Thursday, September 11, 2008

Are You Helping Decipher Vintage Texts?

You know those funky skewed letters you have to type sometimes when you want to leave a comment on a blog or confirm an online order? Well, there’s a name for that: CAPTCHA. Sounds kind of like “gotcha,” doesn’t it? But it’s actually an acronym that means Completely Automated Public Turing test to tell Computers and Humans Apart. Thank Luis von Ahn, of Carnegie Mellon University, who helped develop the security technique that is intended to foil the intrusion of bots.

There was a fascinating article in the Boston Globe (8/17/08, Ideas Section) on how people are now deciphering words from a decaying old book and helping to transform a historic text into a new digital file. Libraries worldwide are using digital cameras to scan millions of pages of old books using OCR (optical character recognition) to "read" the texts and turn them into digital files.

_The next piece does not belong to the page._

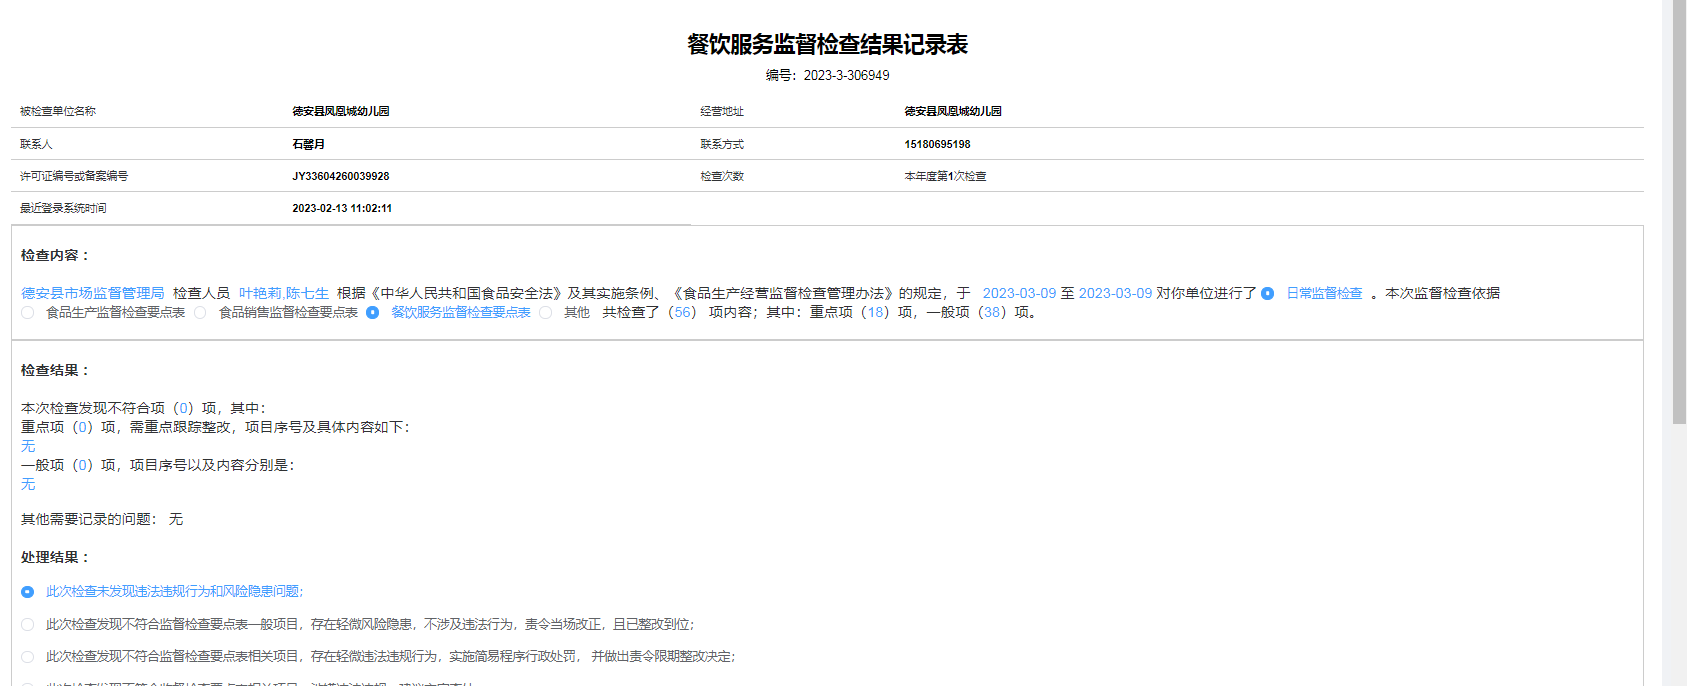Screen dimensions: 1687x686
Task: Click inspector names 叶艳莉,陈七生
Action: tap(284, 294)
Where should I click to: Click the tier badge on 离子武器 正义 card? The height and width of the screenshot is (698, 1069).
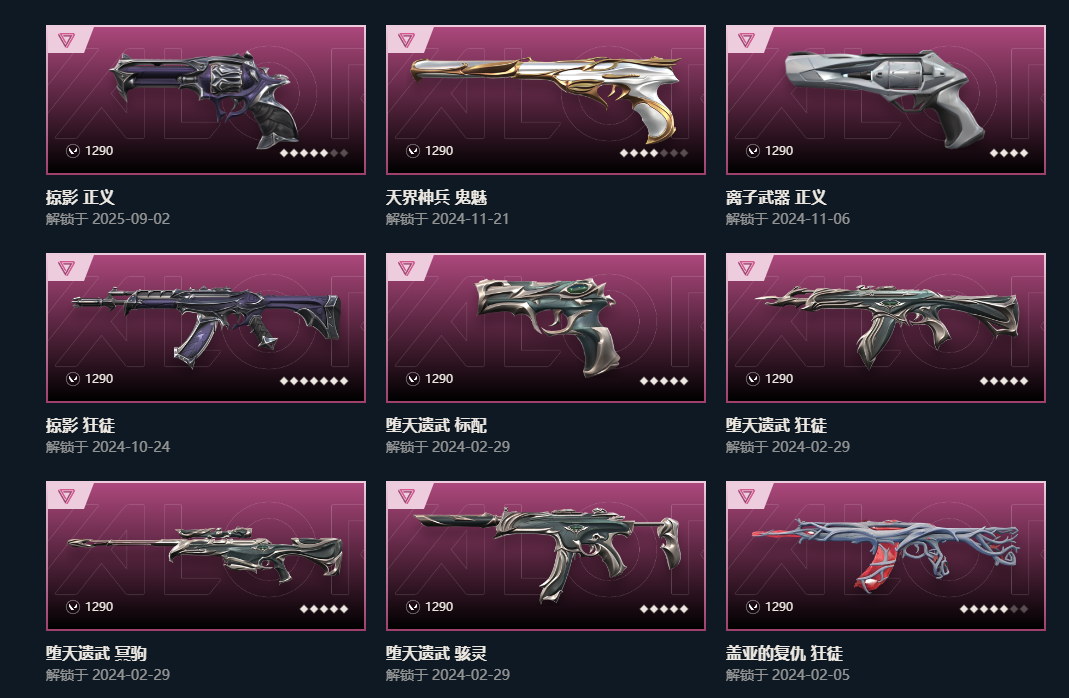[747, 40]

The trouble comes when age takes its toll on pages, and the old type smudges or flakes off the page. Computer software gets hung up on words that humans can easily decipher. The system developed by von Ahn takes those messy bits of text and places them as mystery words on websites. As people solve those logon puzzles, they also decode a real world. Dubbed "reCAPTCHA," the system is used on some 40,000 websites and has solved more than 44 million words in one year. You can even add it to your site or blog if you want to be part of the solution!

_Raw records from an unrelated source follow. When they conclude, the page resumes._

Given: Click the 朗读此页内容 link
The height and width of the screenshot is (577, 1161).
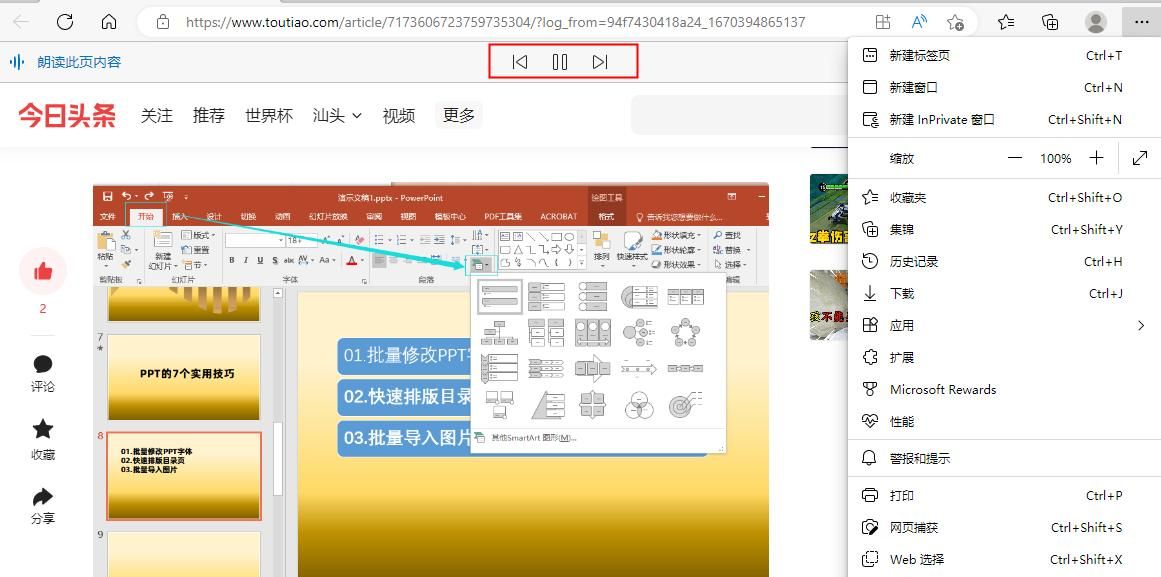Looking at the screenshot, I should [x=76, y=61].
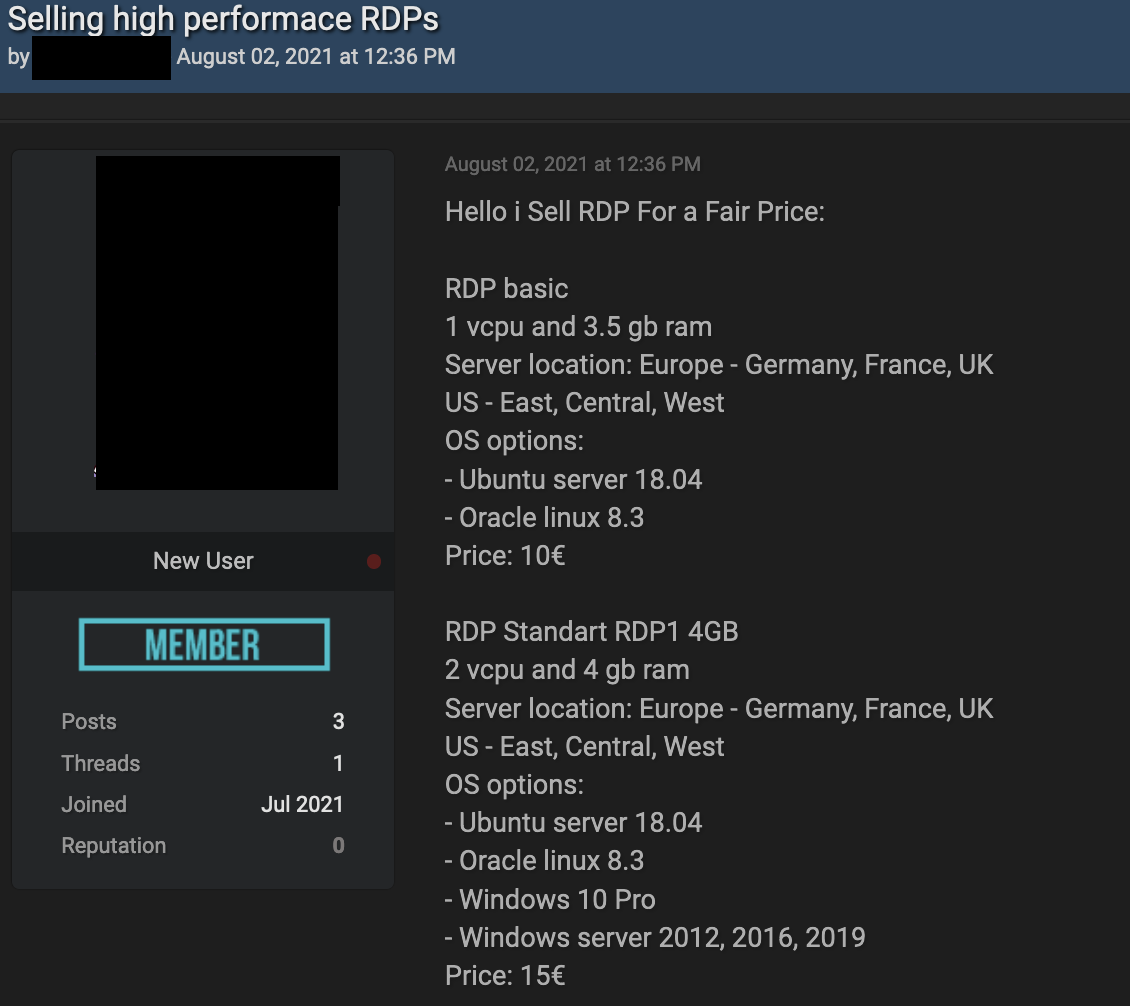1130x1006 pixels.
Task: Click the MEMBER rank badge
Action: coord(204,645)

The results are used to correct the text and build clean copies of the books. It's more complex than that, of course, with a system in place to verify the accuracy of the human helpers. But it's nice to know that the next time you have to squint and tilt your head to figure out what those characters are, you might just be saving an old book for future readers.


Mary said...

Interesting, Peg. But I could do without captcha on some blogs. Sometimes blogger gets goofy with word verifs and we turn them off for a while.

Peg Silloway said...

That's the problem with technology, isn't it Mary? Sometimes it gets too clever for its own good! No matter how "smart" they get, the machines won't ever replace good old human intuition and creativity.